Permissions and restrictions for content
Bitbucket Server contains a permission system that limits the access of specified users to repositories. By default, only administrators have access to repositories. Non-admin users can be given access to all repositories on a system, all repositories within a specific project, or individual repositories. In addition, access to a repository may be given to all anonymous users (those without an account on the system).
All users with access to a repository can see the repository's full Git history. Each change within a Git repository includes the author's display name, email and avatar photo (either the avatar photo uploaded to Bitbucket Server or a photo on the third-party Gravatar site). Logged-in users with access to the repository can also see pull requests and other user's comments on commits.
Any logged-in user may view another user's profile information (user name, display name, email address and avatar).
By default, Bitbucket Server will not show any data to anonymous users. If a repository administrator enables public access to a repository, data contained within that repository's Git history is available to anonymous users. Each change within a Git repository includes the author's display name, email and avatar photo (either the avatar photo uploaded to Bitbucket Server or a photo that the user stored on the third-party Gravatar site). For public repositories, this data (author display name, email and avatar photo) is displayed to anonymous users.
Anonymous users may not view a user's profile information (though some of the user profile information is available from public repositories).
Bitbucket Server can be configured for public signup (similar to the public signup feature in Jira). This feature allows anybody with access to the instance to create an account.
With this feature enabled, an anonymous user can easily sign up and get access to more user data (user profiles, comments on commits and pull requests, etc).
The Bitbucket Server permissions system does not control access to user profile information. Any logged-in user can see another user's profile.
Data in Git repositories
Each change within a Git repository includes the author's display name, email and avatar photo (either the avatar photo uploaded to Bitbucket Server or a photo that the user stored on the third-party Gravatar site). For public repositories, this data (author display name, email and avatar photo) is displayed to anonymous users.
There may be limitations based on your product version.
Note, the above-related GDPR workaround has been optimized for the latest version of this product. If you are running on a legacy version of the product, the efficacy of the workaround may be limited. Please consider upgrading to the latest product version to optimize the workarounds available under this article.
Third-party add-ons may store personal data in their own database tables or on the filesystem.

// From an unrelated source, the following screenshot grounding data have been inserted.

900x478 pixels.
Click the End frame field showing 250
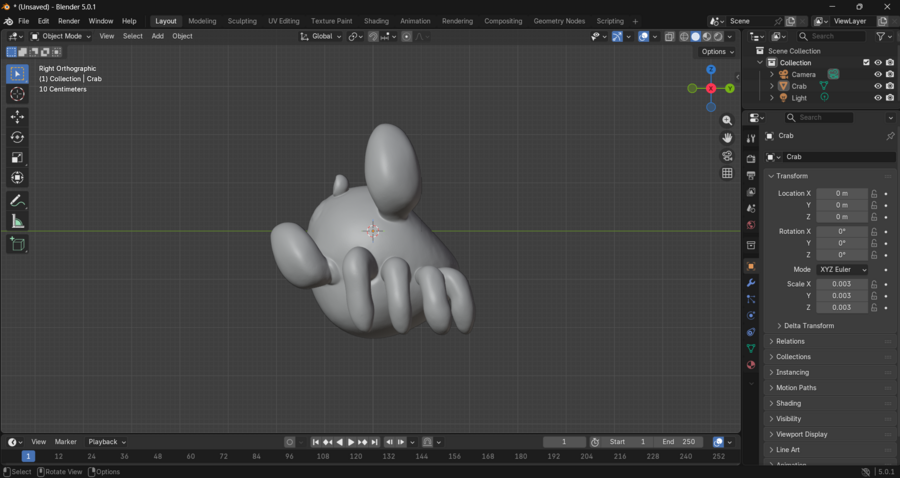680,442
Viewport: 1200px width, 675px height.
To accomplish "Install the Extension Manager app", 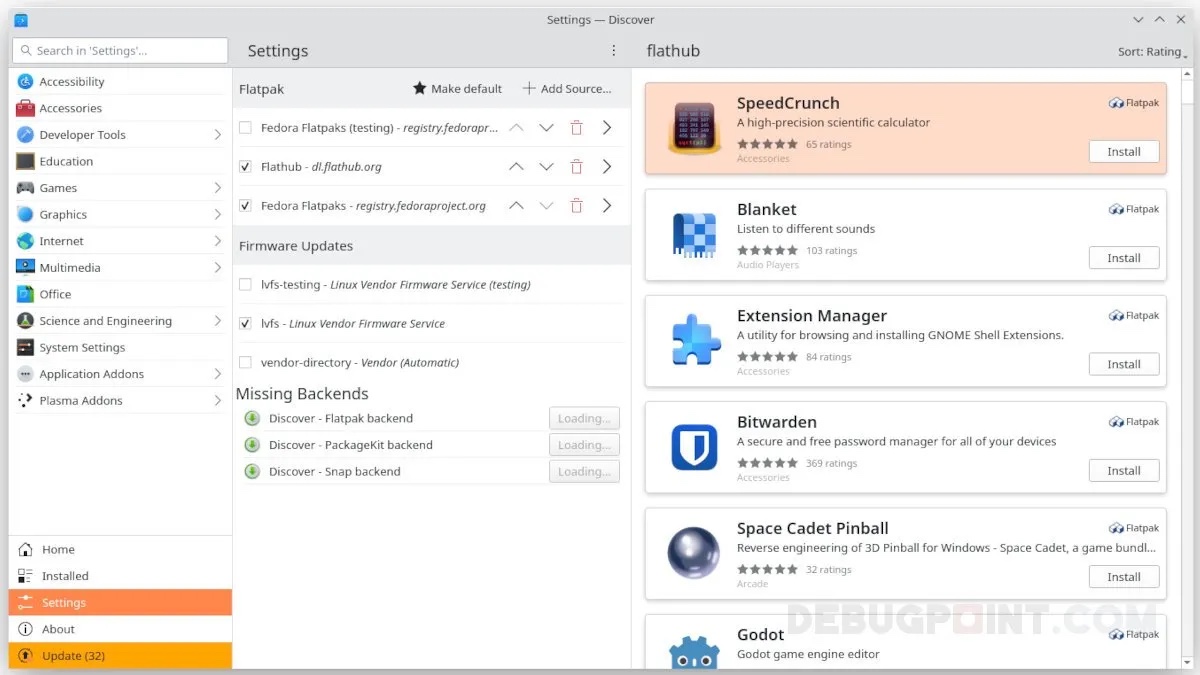I will point(1123,363).
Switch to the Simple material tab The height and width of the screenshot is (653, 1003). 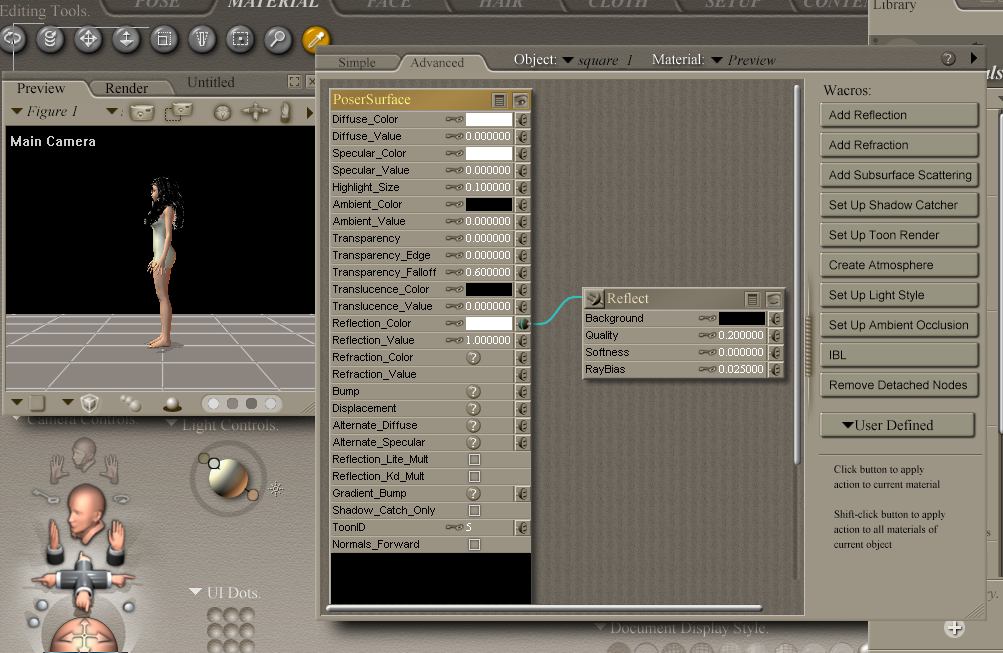point(357,62)
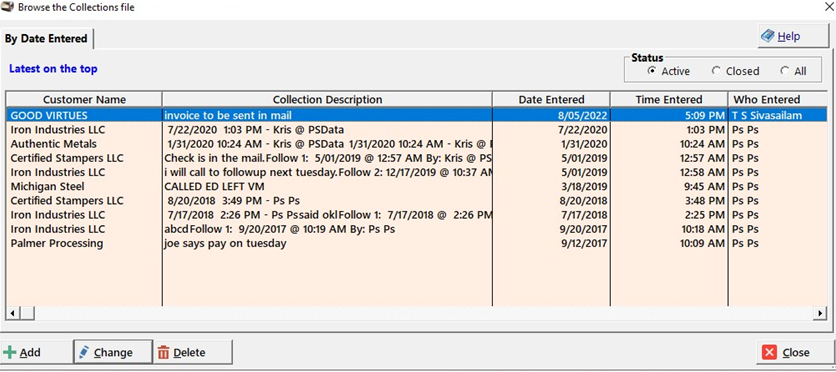Select the All status radio button
This screenshot has height=372, width=836.
coord(784,71)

The above article in support of your GDPR compliance efforts applies only to personal data stored within the Atlassian server and data center products. To the extent you have installed third-party add-ons within your server or data center environment, you will need to contact that third-party add-on provider to understand what personal data from your server or data center environment they may access, transfer or otherwise process and how they will support your GDPR compliance efforts.